What needs to be done: Convert every line of the records below into a JSON list of strings, one string per line, leaving out blank lines.

<<<<

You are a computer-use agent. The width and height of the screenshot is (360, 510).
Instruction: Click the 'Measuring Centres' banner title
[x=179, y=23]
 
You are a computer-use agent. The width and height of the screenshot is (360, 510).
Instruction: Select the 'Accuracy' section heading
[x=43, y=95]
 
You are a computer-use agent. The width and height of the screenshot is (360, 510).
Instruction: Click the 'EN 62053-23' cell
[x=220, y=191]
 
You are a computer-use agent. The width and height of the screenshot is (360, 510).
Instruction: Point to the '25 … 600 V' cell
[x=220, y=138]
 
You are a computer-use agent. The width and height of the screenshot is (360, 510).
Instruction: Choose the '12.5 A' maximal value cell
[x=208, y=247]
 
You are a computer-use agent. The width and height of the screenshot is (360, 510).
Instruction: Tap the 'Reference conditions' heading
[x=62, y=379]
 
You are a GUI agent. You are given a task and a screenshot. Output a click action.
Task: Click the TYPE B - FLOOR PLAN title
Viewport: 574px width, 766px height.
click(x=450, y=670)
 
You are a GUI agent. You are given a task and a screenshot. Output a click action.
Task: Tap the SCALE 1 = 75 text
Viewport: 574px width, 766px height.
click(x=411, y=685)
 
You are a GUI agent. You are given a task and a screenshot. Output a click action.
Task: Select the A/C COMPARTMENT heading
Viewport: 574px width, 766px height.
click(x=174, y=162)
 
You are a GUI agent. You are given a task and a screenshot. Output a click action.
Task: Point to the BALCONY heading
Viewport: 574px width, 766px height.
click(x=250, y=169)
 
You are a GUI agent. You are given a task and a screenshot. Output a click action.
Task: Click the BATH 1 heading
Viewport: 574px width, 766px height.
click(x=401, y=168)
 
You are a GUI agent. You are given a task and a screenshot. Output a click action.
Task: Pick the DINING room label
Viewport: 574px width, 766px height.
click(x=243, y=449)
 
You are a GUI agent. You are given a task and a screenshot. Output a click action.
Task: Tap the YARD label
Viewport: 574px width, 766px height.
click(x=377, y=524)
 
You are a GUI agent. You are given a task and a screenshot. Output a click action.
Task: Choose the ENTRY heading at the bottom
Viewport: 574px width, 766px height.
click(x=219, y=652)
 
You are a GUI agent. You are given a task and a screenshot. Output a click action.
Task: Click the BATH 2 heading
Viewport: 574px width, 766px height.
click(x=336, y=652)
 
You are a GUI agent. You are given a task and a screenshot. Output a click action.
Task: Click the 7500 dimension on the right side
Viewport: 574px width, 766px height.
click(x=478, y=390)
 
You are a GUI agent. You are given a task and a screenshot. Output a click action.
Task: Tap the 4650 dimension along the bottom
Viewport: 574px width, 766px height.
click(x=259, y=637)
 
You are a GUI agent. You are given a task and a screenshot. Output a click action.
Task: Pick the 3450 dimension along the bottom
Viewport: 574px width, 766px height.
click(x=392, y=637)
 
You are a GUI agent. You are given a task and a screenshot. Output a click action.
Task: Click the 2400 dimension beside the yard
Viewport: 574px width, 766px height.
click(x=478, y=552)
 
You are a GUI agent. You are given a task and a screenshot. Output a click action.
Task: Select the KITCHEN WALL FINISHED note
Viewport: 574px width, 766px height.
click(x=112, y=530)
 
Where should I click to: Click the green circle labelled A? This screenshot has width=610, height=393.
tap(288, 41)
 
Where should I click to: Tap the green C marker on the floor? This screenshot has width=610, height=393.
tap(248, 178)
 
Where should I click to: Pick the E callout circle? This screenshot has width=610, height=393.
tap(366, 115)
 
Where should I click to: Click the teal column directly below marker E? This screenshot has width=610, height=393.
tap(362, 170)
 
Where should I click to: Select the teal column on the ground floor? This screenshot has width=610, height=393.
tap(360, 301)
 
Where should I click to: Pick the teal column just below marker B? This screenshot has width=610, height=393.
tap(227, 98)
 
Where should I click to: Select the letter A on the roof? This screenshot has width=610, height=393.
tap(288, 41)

>>>>

Expected output:
[
  "You are a computer-use agent. The width and height of the screenshot is (360, 510).",
  "Instruction: Click the 'Measuring Centres' banner title",
  "[x=179, y=23]",
  "You are a computer-use agent. The width and height of the screenshot is (360, 510).",
  "Instruction: Select the 'Accuracy' section heading",
  "[x=43, y=95]",
  "You are a computer-use agent. The width and height of the screenshot is (360, 510).",
  "Instruction: Click the 'EN 62053-23' cell",
  "[x=220, y=191]",
  "You are a computer-use agent. The width and height of the screenshot is (360, 510).",
  "Instruction: Point to the '25 … 600 V' cell",
  "[x=220, y=138]",
  "You are a computer-use agent. The width and height of the screenshot is (360, 510).",
  "Instruction: Choose the '12.5 A' maximal value cell",
  "[x=208, y=247]",
  "You are a computer-use agent. The width and height of the screenshot is (360, 510).",
  "Instruction: Tap the 'Reference conditions' heading",
  "[x=62, y=379]",
  "You are a GUI agent. You are given a task and a screenshot. Output a click action.",
  "Task: Click the TYPE B - FLOOR PLAN title",
  "Viewport: 574px width, 766px height.",
  "click(x=450, y=670)",
  "You are a GUI agent. You are given a task and a screenshot. Output a click action.",
  "Task: Tap the SCALE 1 = 75 text",
  "Viewport: 574px width, 766px height.",
  "click(x=411, y=685)",
  "You are a GUI agent. You are given a task and a screenshot. Output a click action.",
  "Task: Select the A/C COMPARTMENT heading",
  "Viewport: 574px width, 766px height.",
  "click(x=174, y=162)",
  "You are a GUI agent. You are given a task and a screenshot. Output a click action.",
  "Task: Point to the BALCONY heading",
  "Viewport: 574px width, 766px height.",
  "click(x=250, y=169)",
  "You are a GUI agent. You are given a task and a screenshot. Output a click action.",
  "Task: Click the BATH 1 heading",
  "Viewport: 574px width, 766px height.",
  "click(x=401, y=168)",
  "You are a GUI agent. You are given a task and a screenshot. Output a click action.",
  "Task: Pick the DINING room label",
  "Viewport: 574px width, 766px height.",
  "click(x=243, y=449)",
  "You are a GUI agent. You are given a task and a screenshot. Output a click action.",
  "Task: Tap the YARD label",
  "Viewport: 574px width, 766px height.",
  "click(x=377, y=524)",
  "You are a GUI agent. You are given a task and a screenshot. Output a click action.",
  "Task: Choose the ENTRY heading at the bottom",
  "Viewport: 574px width, 766px height.",
  "click(x=219, y=652)",
  "You are a GUI agent. You are given a task and a screenshot. Output a click action.",
  "Task: Click the BATH 2 heading",
  "Viewport: 574px width, 766px height.",
  "click(x=336, y=652)",
  "You are a GUI agent. You are given a task and a screenshot. Output a click action.",
  "Task: Click the 7500 dimension on the right side",
  "Viewport: 574px width, 766px height.",
  "click(x=478, y=390)",
  "You are a GUI agent. You are given a task and a screenshot. Output a click action.",
  "Task: Tap the 4650 dimension along the bottom",
  "Viewport: 574px width, 766px height.",
  "click(x=259, y=637)",
  "You are a GUI agent. You are given a task and a screenshot. Output a click action.",
  "Task: Pick the 3450 dimension along the bottom",
  "Viewport: 574px width, 766px height.",
  "click(x=392, y=637)",
  "You are a GUI agent. You are given a task and a screenshot. Output a click action.",
  "Task: Click the 2400 dimension beside the yard",
  "Viewport: 574px width, 766px height.",
  "click(x=478, y=552)",
  "You are a GUI agent. You are given a task and a screenshot. Output a click action.",
  "Task: Select the KITCHEN WALL FINISHED note",
  "Viewport: 574px width, 766px height.",
  "click(x=112, y=530)",
  "Where should I click to: Click the green circle labelled A? This screenshot has width=610, height=393.",
  "tap(288, 41)",
  "Where should I click to: Tap the green C marker on the floor? This screenshot has width=610, height=393.",
  "tap(248, 178)",
  "Where should I click to: Pick the E callout circle? This screenshot has width=610, height=393.",
  "tap(366, 115)",
  "Where should I click to: Click the teal column directly below marker E? This screenshot has width=610, height=393.",
  "tap(362, 170)",
  "Where should I click to: Select the teal column on the ground floor? This screenshot has width=610, height=393.",
  "tap(360, 301)",
  "Where should I click to: Pick the teal column just below marker B? This screenshot has width=610, height=393.",
  "tap(227, 98)",
  "Where should I click to: Select the letter A on the roof? This screenshot has width=610, height=393.",
  "tap(288, 41)"
]